Un criminal con el corazón de un cerdo
Durante la semana pasada, se produjo un acontecimiento que, debido a su naturaleza innovadora, fue cubierto por una buena cantidad de medios. Y es que, por primera vez en la historia, se realizó un trasplante de corazón utilizando el órgano vital de un cerdo (modificado genéticamente por cuestiones de compatibilidad).
Dicha operación fue todo un éxito, lo cual supuso un enorme avance en el ámbito sanitario si tenemos en cuenta la enorme cantidad de personas que fallecen esperando la confirmación de que hay disponible un órgano compatible y listo para poder continuar viviendo.
La noticia era enormemente positiva, pero con la extensión de esto, se ha terminado revelando una nueva información que provoca la apertura de un debate. Según parece, David Bennett, el receptor de dicho órgano porcino, había cometido un crimen hace 34 años en el cual dejó gravemente herida a otra persona. Según se ha descubierto, David encontró a su esposa siéndole infiel con otro hombre, lo cual le produjo un arrebato de ira en el que tras golpear por la espalda al amante de su mujer, lo apuñaló siete veces a lo largo del abdomen, pecho y espalda. El hombre terminó quedando paralítico debido a las heridas sufridas, aunque debido a un derrame cerebral acontecido varios años más tarde, ya no se encuentra entre nosotros.
David Bennett fue condenado a prisión, y 6 años más tarde, terminó su castigo convirtiéndose en una persona totalmente libre. También se supone que tenía que pagar una multa de tres millones de dólares en favor de la familia del apuñalado, pero que según alega la hermana del mismo, nunca se efectuó. Con la repercusión de la noticia del trasplante de corazón, la prensa llegó hasta la puerta de la hermana de la ya fallecida víctima, y las palabras de esta mujer, evidentemente emponzoñadas por la sed de venganza, han abierto un debate moral de lo más curioso.
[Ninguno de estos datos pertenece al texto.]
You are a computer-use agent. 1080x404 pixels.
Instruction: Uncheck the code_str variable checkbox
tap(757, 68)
“Ahora tiene una segunda oportunidad con un corazón nuevo, pero me gustaría, en mi opinión, que el corazón hubiera ido a un receptor merecedor”. Estas palabras han resonado con una gran fuerza, y no han tardado en aparecer personas a lo largo de todo el mundo, que se posicionan del lado de la distinción de enfermos en consecuencia a los actos que hayan cometido.
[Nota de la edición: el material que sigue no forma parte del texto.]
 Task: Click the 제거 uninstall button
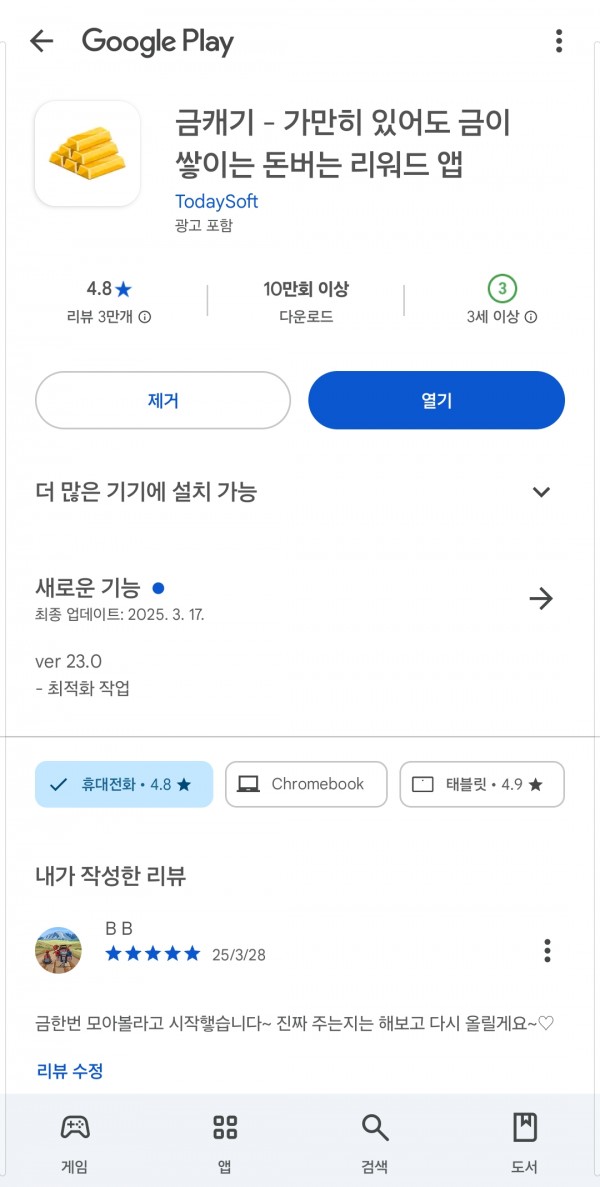(x=163, y=400)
A pesar de todo, desde el hospital de Baltimore, donde se ha llevado a cabo dicha operación, se han manifestado de forma rotunda y unilateral, alegando que la decisión sobre la operación de Bennett se ha llevado a cabo teniendo en cuenta exclusivamente sus registros médicos, y no sus antecedentes u otras circunstancias de la vida, tal y como establece el actual sistema de salud.
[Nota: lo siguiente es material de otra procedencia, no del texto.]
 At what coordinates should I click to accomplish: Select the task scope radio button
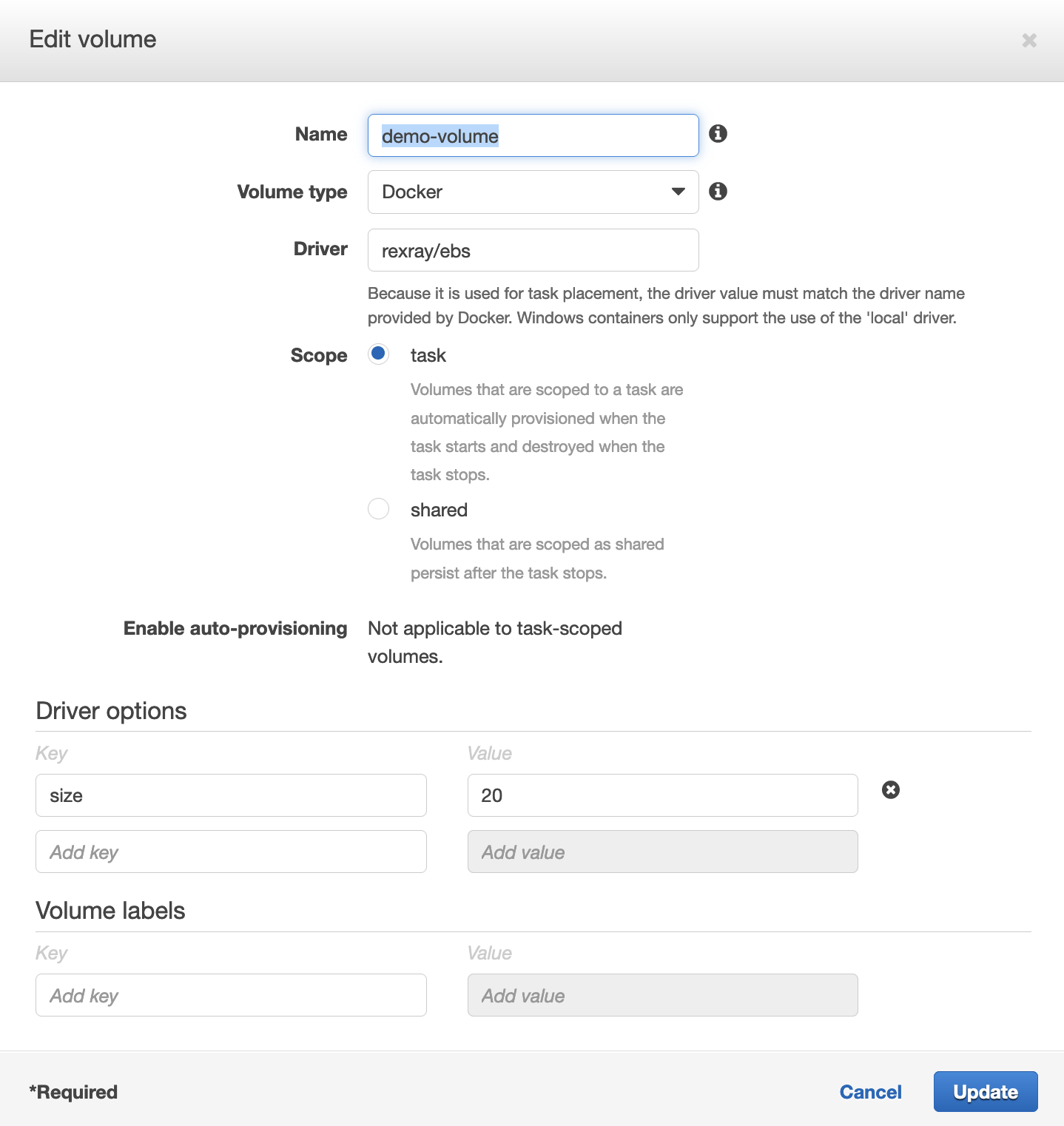[378, 354]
Evidentemente, que las palabras de la hermana del fallecido, vienen cargadas del odio generado por considerar que no ha cumplido suficiente castigo ante los acontecimientos que sucedieron, pero establecer un sistema que juzga a las personas en base a la calidad de sus acciones, son palabras mayores. Si hoy estuviéramos negando un trasplante a una persona por haber cometido un delito, ¿quién nos dice que esta limitación no iba a terminarse extendiendo hasta que solo pudieran acceder a dicho tratamiento las personalidades más poderosas o con los bolsillos más abultados? Creo personalmente, que no nos corresponde a las personas disponer de la potestad de decidir si otro ser humano debe ser el receptor de un trasplante, independientemente de su historial delictivo. Al fin y al cabo, si algo tiene la muerte, es que al final no discrimina a nadie.